• Géophysique: un nouvel éclairage sur les mécanismes physiques responsables des écoulements pyroclastiques générés lors des super-éruptions volcaniques a été apporté!____¤201603

     

    Une étude, dont les résultats intitulés «Slow-moving and far-travelled dense pyroclastic flows during the Peach Spring super-eruption» ont été publiés dans la revue Nature Communication, a permis d'apporter un nouvel éclairage sur la compréhension des mécanismes physiques responsables des écoulements pyroclastiques générés lors des super-éruptions volcaniques: alors que, jusqu'ici, «seul le modèle de mélange dilué turbulent permettait d’expliquer les distances de parcours considérables de ces écoulements», pour la première fois, des écoulements denses, engendrés par un très fort débit éruptif et une pression de gaz interstitielle soutenue, ont été identifiés.

     

    Soulignons tout d'abord que «les super-éruptions volcaniques explosives, dont le volume dépasse 500 km3 de magma, constituent des phénomènes cataclysmiques rares mais extrêmement dévastateurs», générant «des écoulements pyroclastiques, mélanges de gaz et de fragments de roches à haute température, plus denses que l’atmosphère, qui dévalent les flancs des volcans, détruisant tout sur leur passage» dont les dépôts, appelés ignimbrites, «peuvent s’étendre sur des distances de plus de 100 km depuis le centre éruptif.

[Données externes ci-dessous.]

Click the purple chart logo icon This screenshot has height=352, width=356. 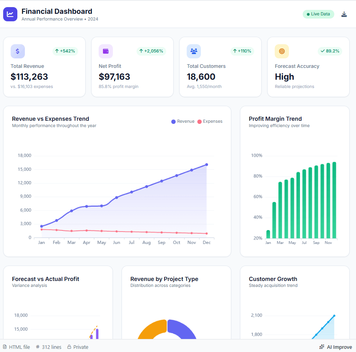click(x=10, y=14)
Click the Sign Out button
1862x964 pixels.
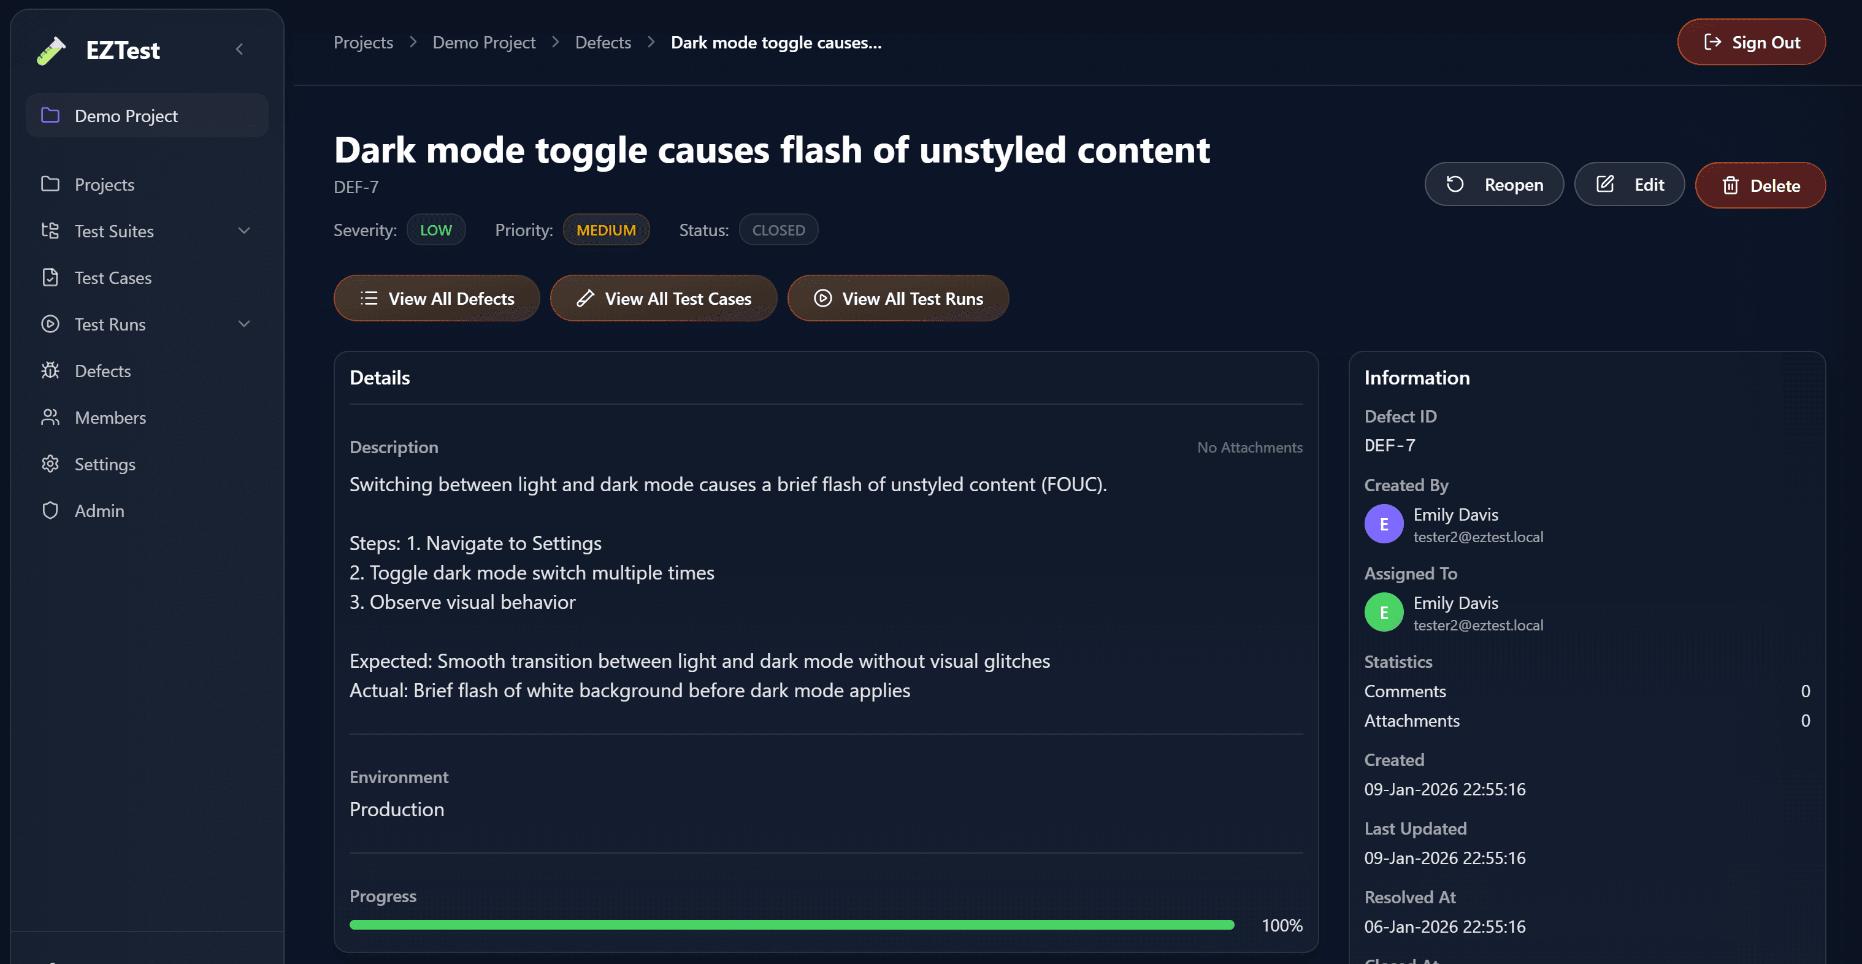(1751, 42)
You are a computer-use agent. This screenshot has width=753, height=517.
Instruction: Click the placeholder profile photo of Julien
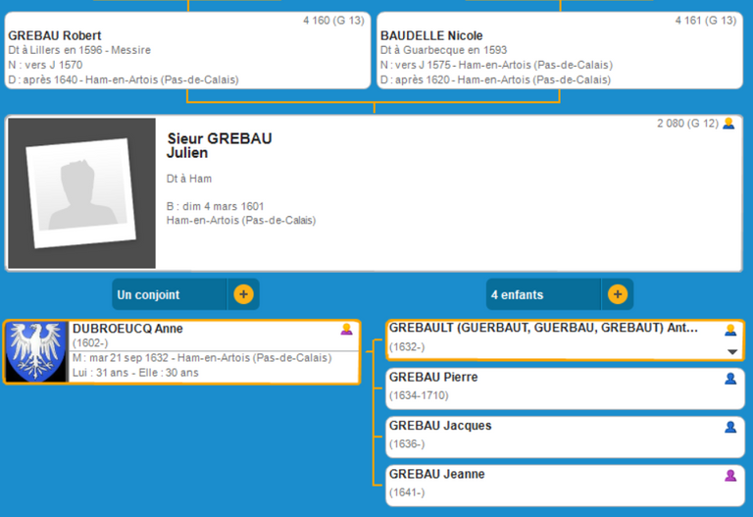click(81, 193)
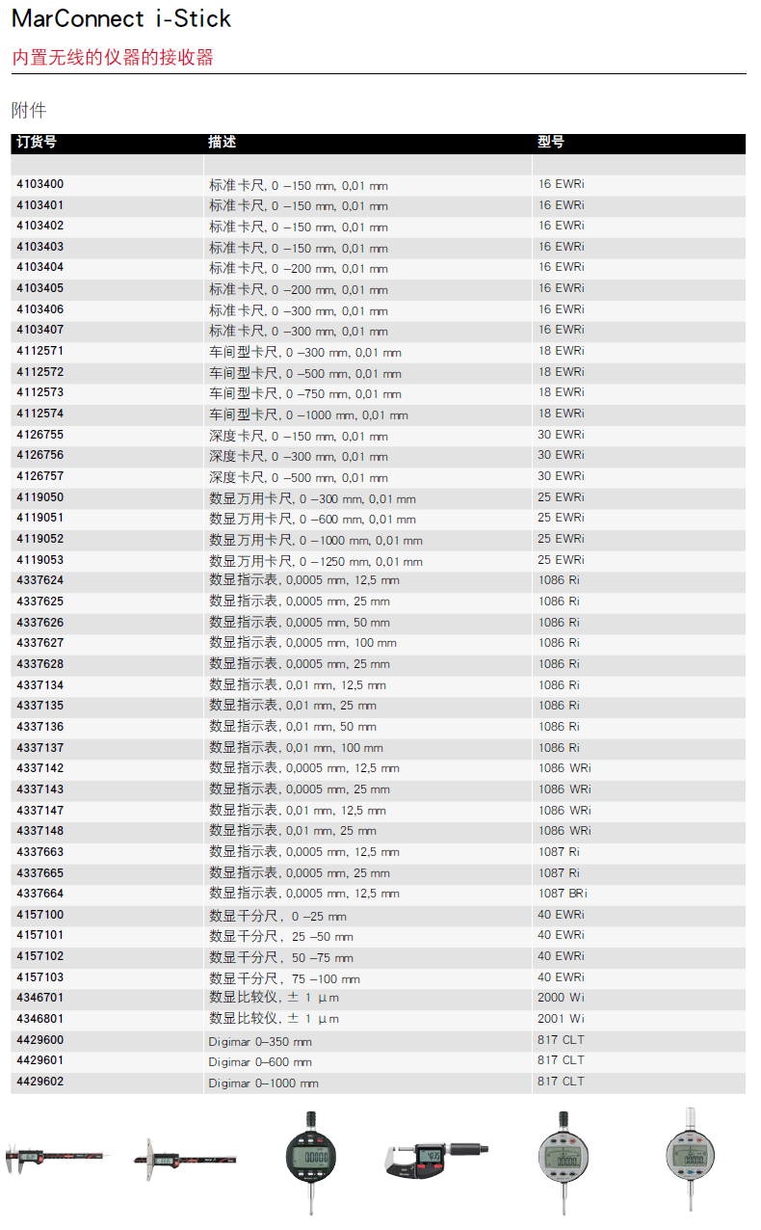Click the 描述 column header
This screenshot has height=1230, width=761.
(x=223, y=143)
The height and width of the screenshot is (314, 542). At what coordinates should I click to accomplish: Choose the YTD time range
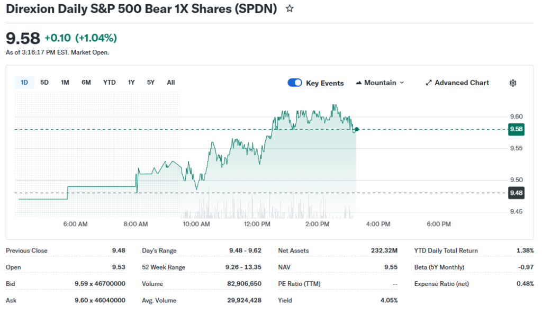(x=109, y=82)
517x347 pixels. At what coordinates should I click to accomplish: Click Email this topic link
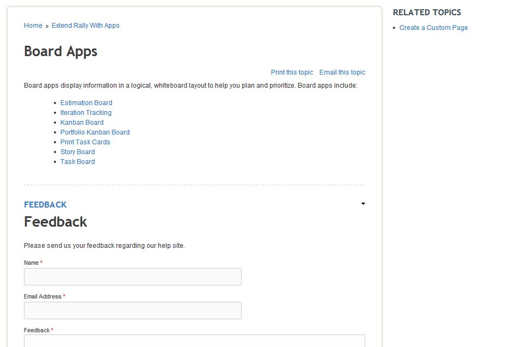(342, 72)
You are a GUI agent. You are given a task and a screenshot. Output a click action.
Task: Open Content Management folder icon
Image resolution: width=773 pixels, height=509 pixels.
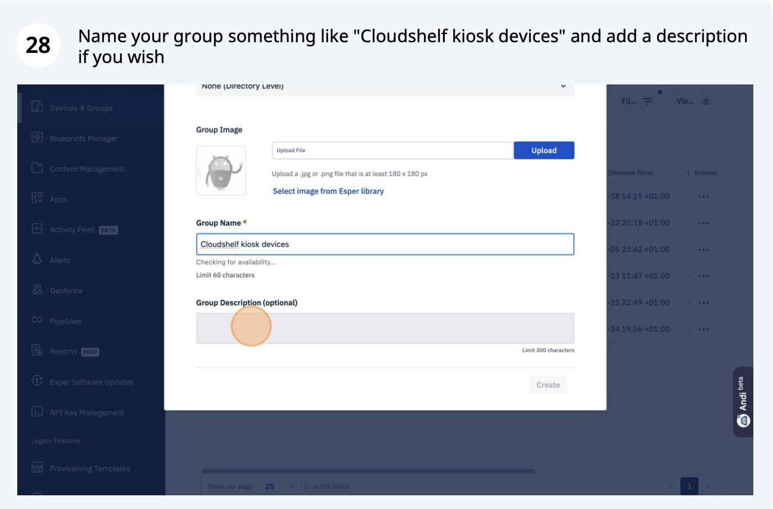click(x=37, y=168)
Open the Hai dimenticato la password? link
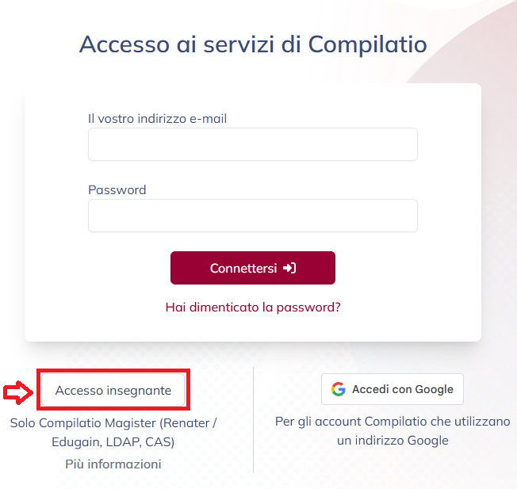Image resolution: width=517 pixels, height=489 pixels. [x=253, y=307]
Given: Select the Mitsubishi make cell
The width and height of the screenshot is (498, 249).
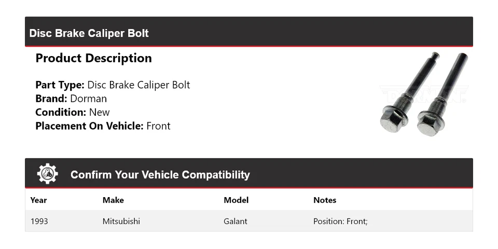Looking at the screenshot, I should point(121,221).

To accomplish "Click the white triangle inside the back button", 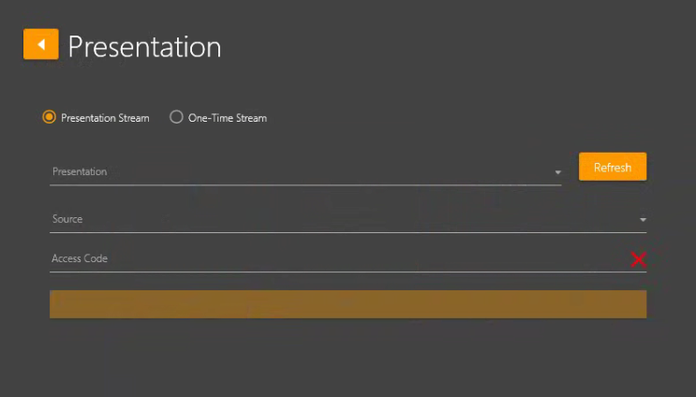I will click(x=41, y=44).
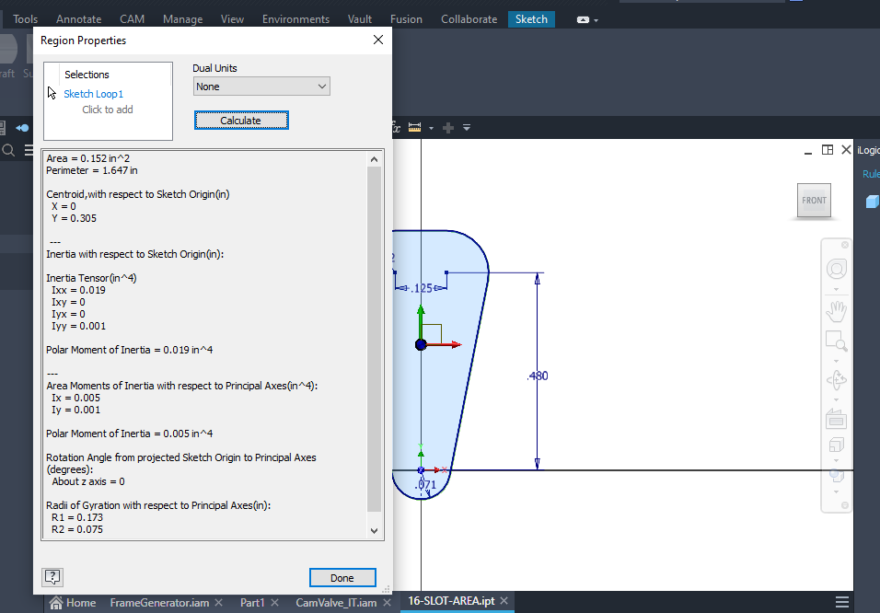The width and height of the screenshot is (880, 613).
Task: Expand the Measure tool dropdown arrow
Action: pos(431,127)
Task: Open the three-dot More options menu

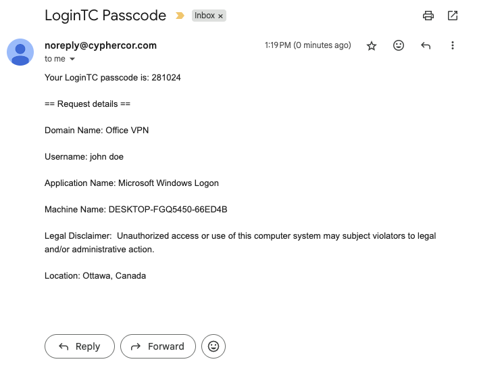Action: [453, 46]
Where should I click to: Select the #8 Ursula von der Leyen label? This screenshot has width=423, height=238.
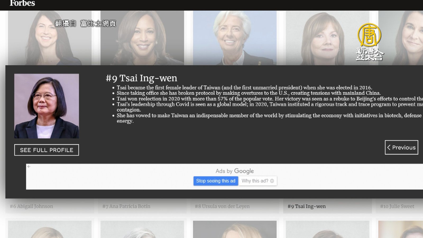tap(222, 206)
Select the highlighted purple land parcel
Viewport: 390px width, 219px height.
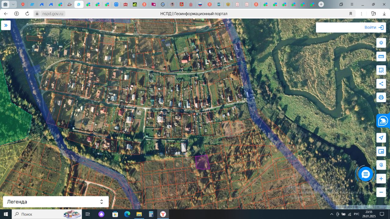pos(202,162)
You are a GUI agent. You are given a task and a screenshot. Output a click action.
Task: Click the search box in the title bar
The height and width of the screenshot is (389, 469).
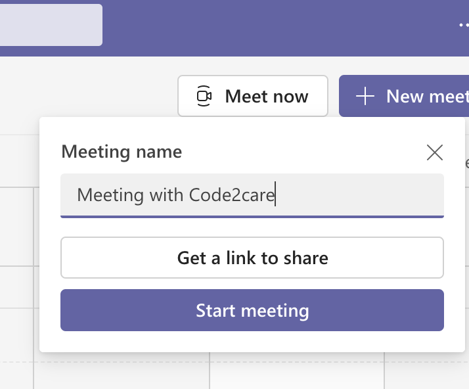[51, 25]
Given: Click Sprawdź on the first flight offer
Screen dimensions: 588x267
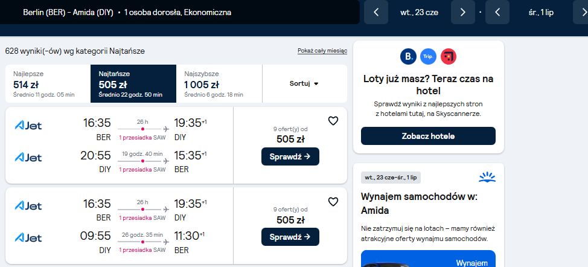Looking at the screenshot, I should pyautogui.click(x=290, y=156).
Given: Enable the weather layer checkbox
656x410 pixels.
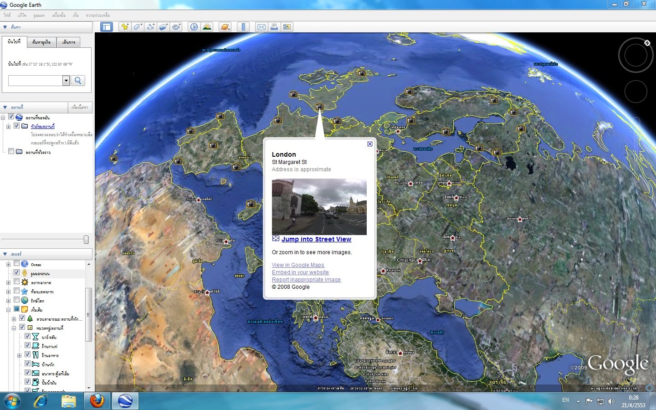Looking at the screenshot, I should click(x=16, y=282).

    En fait, deux mécanismes physiques fondamentalement différents sont susceptibles d’opérer «lors du transport et du dépôt des écoulements pyroclastiques: un écoulement rapide et dilué (contenant moins d’1 % de particules, en volume), dont la turbulence maintient les particules en suspension, ou bien un mélange avec une concentration quasi-maximale en particules, au sein duquel la pression de gaz interstitiel réduit la friction interne», mais, jusqu'ici, seul le modèle d’écoulement dilué a «pu être démontré quantitativement, requérant des vitesses de propagation supérieures à 200 m/s.

     

    En vue «de comprendre le comportement des écoulements pyroclastiques à partir d’un exemple bien caractérisé, afin de définir un modèle applicable à l’ensemble des super-éruptions se produisant sur Terre», l'étude ici présentée a analysé «l’ignimbrite de Peach Spring (en Arizona, aux États-Unis), formée par des écoulements de plus 170 km lors d’une éruption survenue il y a 18,8 millions d’années, émettrice de plus de 1300 km3 de magma et ayant conduit à la formation d’un cratère volcanique géant (ou caldera)».

     

    Une première analyse, qui s'est focalisée sur «la présence, dans l’ignimbrite étudiée, de gros blocs de roches (> 0,5-1 m) présents initialement sur le substrat et entrainés par les écoulements pyroclastiques», a permis de faire apparaître «que de tels blocs n’avaient pas pu être mis en mouvement par des écoulements dilués à des vitesses réalistes». Ensuite, pour comprendre ce phénomène d’entrainement, «la propagation d’un écoulement pyroclastique sur un substrat de particules» a été simulée en laboratoire.

     

    La procédure, qui a consisté «à générer, à petite échelle, un écoulement gravitaire constitué d’un mélange dense de particules solides et d’air», a ainsi «montré, pour la première fois, qu’un gradient de pression généré à la base de l’écoulement permet de soulever les particules du substrat, qui sont alors incorporées dans l’écoulement et entrainées vers l’aval».


    L'application de «la loi expérimentale qui relie la taille des particules du substrat entrainées à la vitesse de l’écoulement», a alors permis d'évaluer entre 5 et 20 m/s «la vitesse des écoulements pyroclastiques qui ont formé l’ignimbrite Peach Spring» et, sur la base de «cette vitesse, sur une distance de parcours minimale de 170 km», d'estimer «la durée de l’éruption (entre 2,5 et 10 heures), et son débit (107-108 m3/s), supérieur à ceux connus jusque-là».

     

    Il résulte de l'ensemble de ces éléments «que lors d’une super-éruption, un fort débit éruptif pendant plusieurs heures et une pression de gaz interstitielle soutenue dans les écoulements pyroclastiques peuvent être plus efficaces qu’une suspension diluée extrêmement rapide pour causer de très grandes distances de parcours».

     

    En conséquence, cette étude, qui incite «à reconsidérer les interprétations de nombreuses ignimbrites générées par des super-éruptions au cours de l’histoire de la Terre», ouvre des perspectives nouvelles d'évaluation des aléas volcaniques, «notamment le long de la Cordillère des Andes, qui regroupe certains des volcans les plus actifs du monde : Chimborazo, Cotopaxi, Tungurahua (Equateur), Ubinas, Misti (Pérou), Lascar, Villarrica, Calbuco (Chili)…».